Unable to get his attention, the two cops played rock-paper-scissors to see which one would get on a lift and go up to question the man. That was the first safety lesson, by the way. The attractive female cop lost the bet because she ignored operational experience — the fact that her partner always picks rock.

The bigger issue, and our main point, is that the man was completely oblivious to a pair of armed officers screaming at him from below. He was a few stories up, facing an expansive brick wall and wearing earbuds as he rocked out to his favorite tunes. He had no clue that anything unusual was happening. Later, unaware that the detective was standing next to him on the lift, the worker jumped in surprise when she poked him in the back and he nearly fell from the scaffold.

It’s called situational awareness, or SA. The guy was unaware of anything going on around him. What if someone was trying to warn him of danger? Totally innocent in the plot of the show (the long-lost illegitimate son did it), he could easily find himself an unfortunate victim of a completely avoidable workplace accident.

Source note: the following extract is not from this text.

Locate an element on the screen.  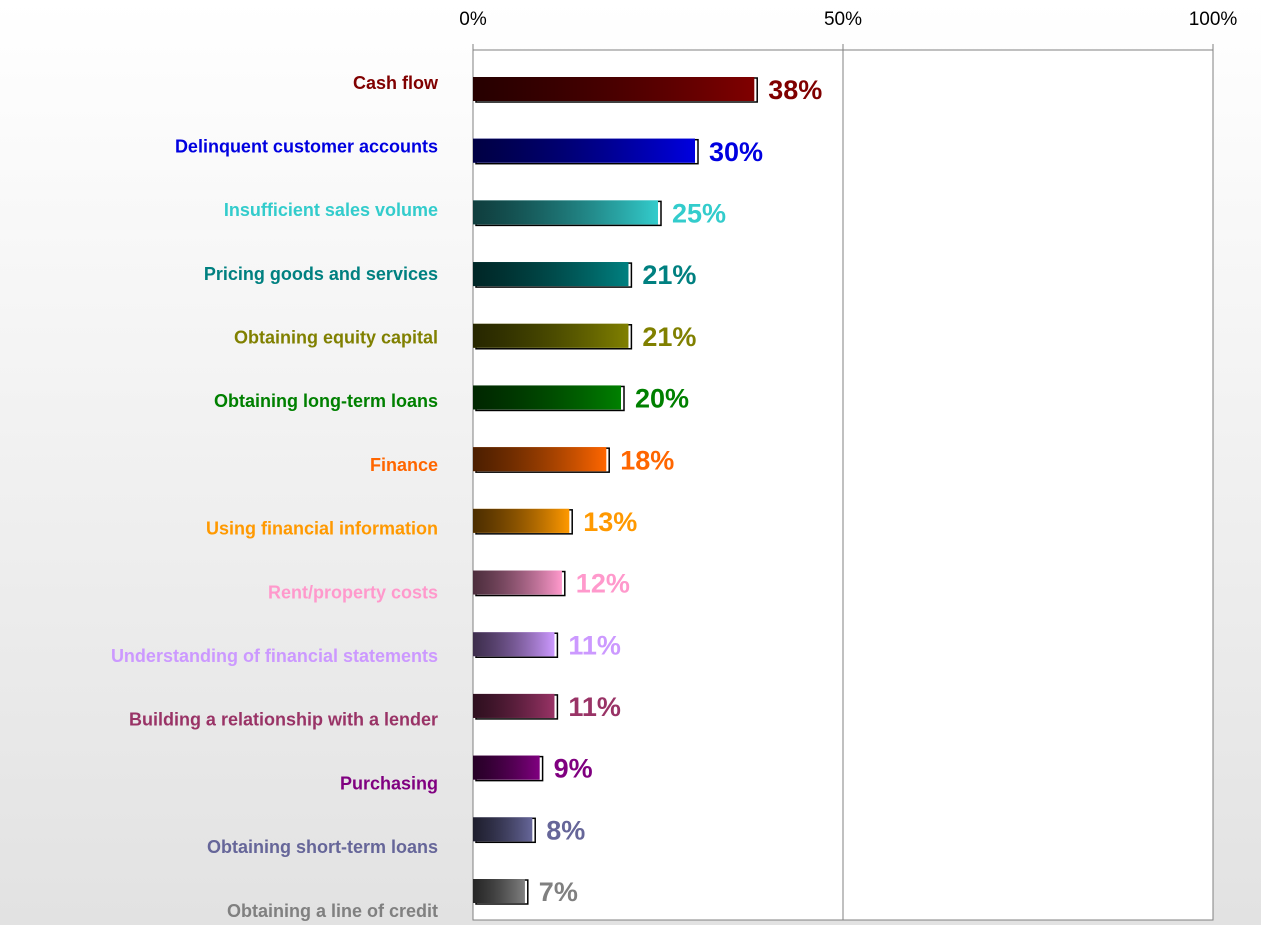
x-tick-label: 0% is located at coordinates (473, 20).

There are many definitions of SA, many of them rather complex …

  • “The perception of elements in the environment within a volume of time and space, the comprehension of their meaning and the projection of their status in the near future.” (Endsley, 1995)
  • “A state achieved when information that is qualitatively and quantitatively determined by given configuration as suitable for assumed role is made available to stakeholder by engaging them in appropriate information exchange patterns.” (Sorathia, 2008)

And some quite simple …

  • “What you need to know not to be surprised.” (Jeannot, Kelly, & Thompson, 2003)
  • “Knowing what is going on so you can figure out what to do.” (Adam, 1983)

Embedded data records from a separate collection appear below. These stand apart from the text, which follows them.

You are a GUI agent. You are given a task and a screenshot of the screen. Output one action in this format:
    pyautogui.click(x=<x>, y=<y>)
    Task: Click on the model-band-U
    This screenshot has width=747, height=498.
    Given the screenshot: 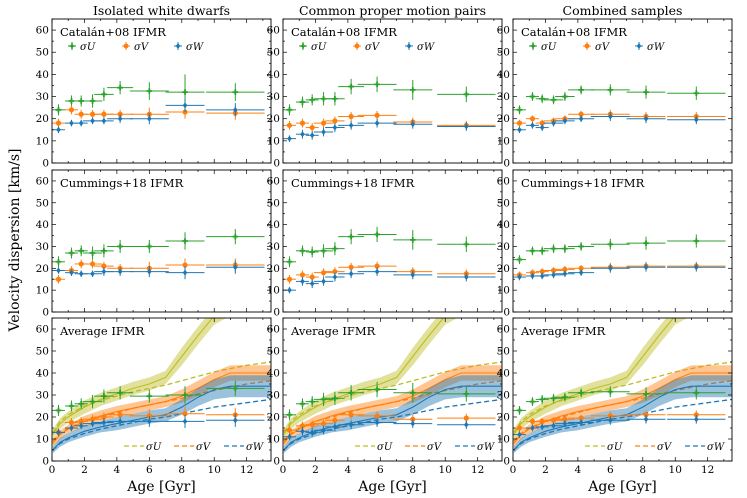 What is the action you would take?
    pyautogui.click(x=600, y=380)
    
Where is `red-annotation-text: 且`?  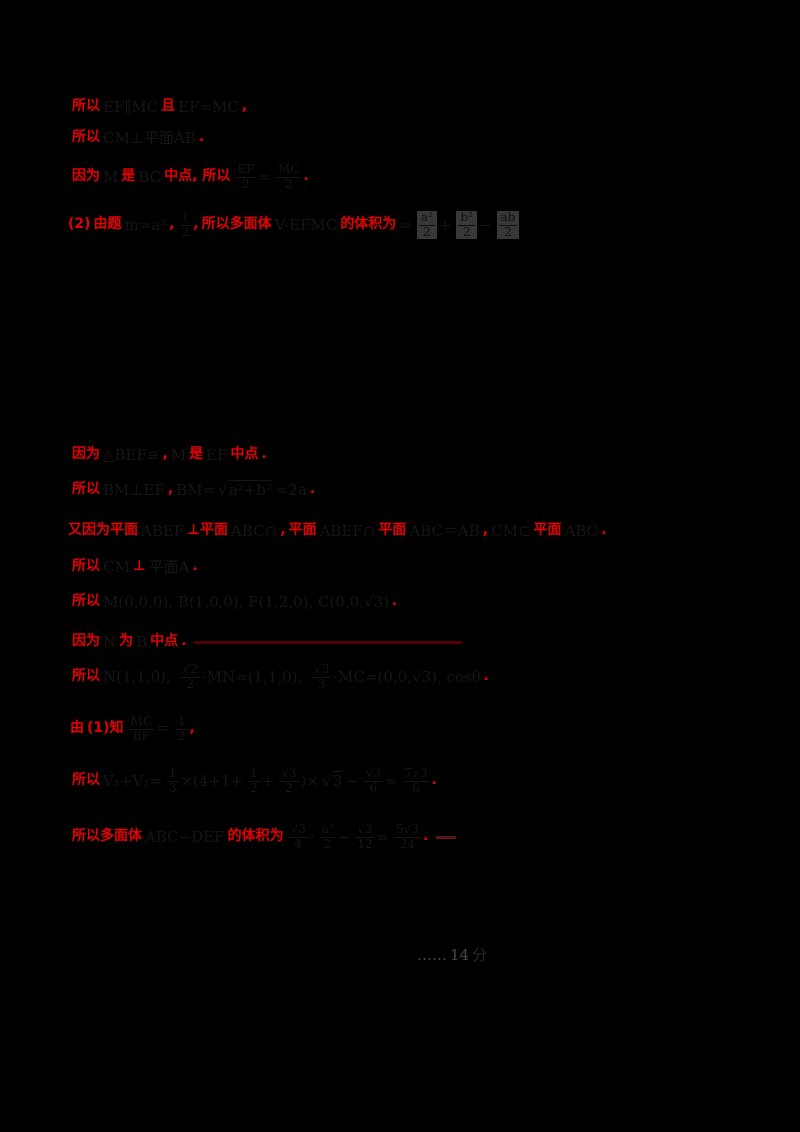 red-annotation-text: 且 is located at coordinates (168, 106).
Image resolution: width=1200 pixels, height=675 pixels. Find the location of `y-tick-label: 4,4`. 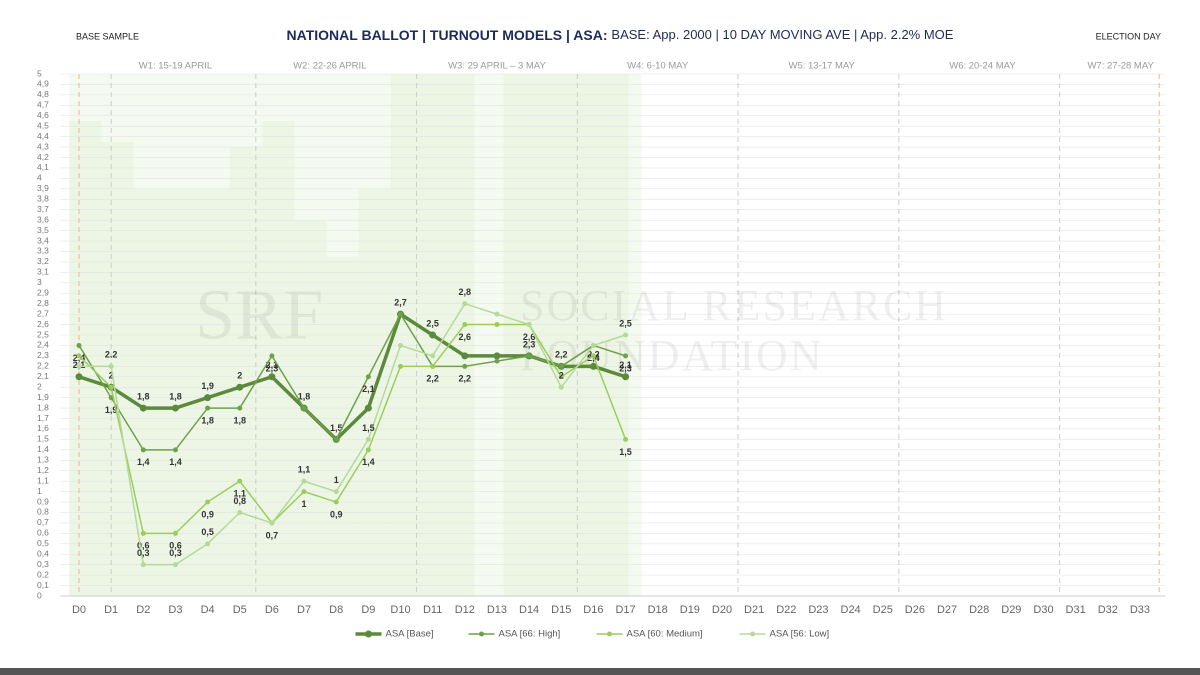

y-tick-label: 4,4 is located at coordinates (43, 136).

The Health and Safety Executive, the United Kingdom’s workplace safety body, explains it like this: “Often there is so much ‘going on’ in your working environment or you become so absorbed in your own thoughts that you fail to spot those things that could pose a serious threat to your health and safety.”

But SA goes beyond watching for changing conditions. If you are supposed to fix a leaking pump but there is no evidence of a leak, maybe you’re at the wrong pump. Is the person you’re working with today new to the job? You may have to slow down and do some coaching along the way. Have you or your team become complacent about quality or safety? Maybe it’s time to brush up your human performance tools.

In its SA training, the Coast Guard points out that 40 percent of navigational accidents are due to the loss of situational awareness. Its tactics for preventing it:

  • Be alert for deviations from standard procedures.
  • Watch for changes in the performance of other team members.
  • Be proactive; provide information in advance.
  • Identify problems in a timely manner.
  • Show you are aware of what’s going on around you.
  • Communicate effectively.
  • Keep abreast of the mission status.
  • Continually assess and reassess the situation.
  • Ensure that all expectations are shared for complete awareness by the whole team.

Situational awareness. It really comes down to paying attention to what you’re doing.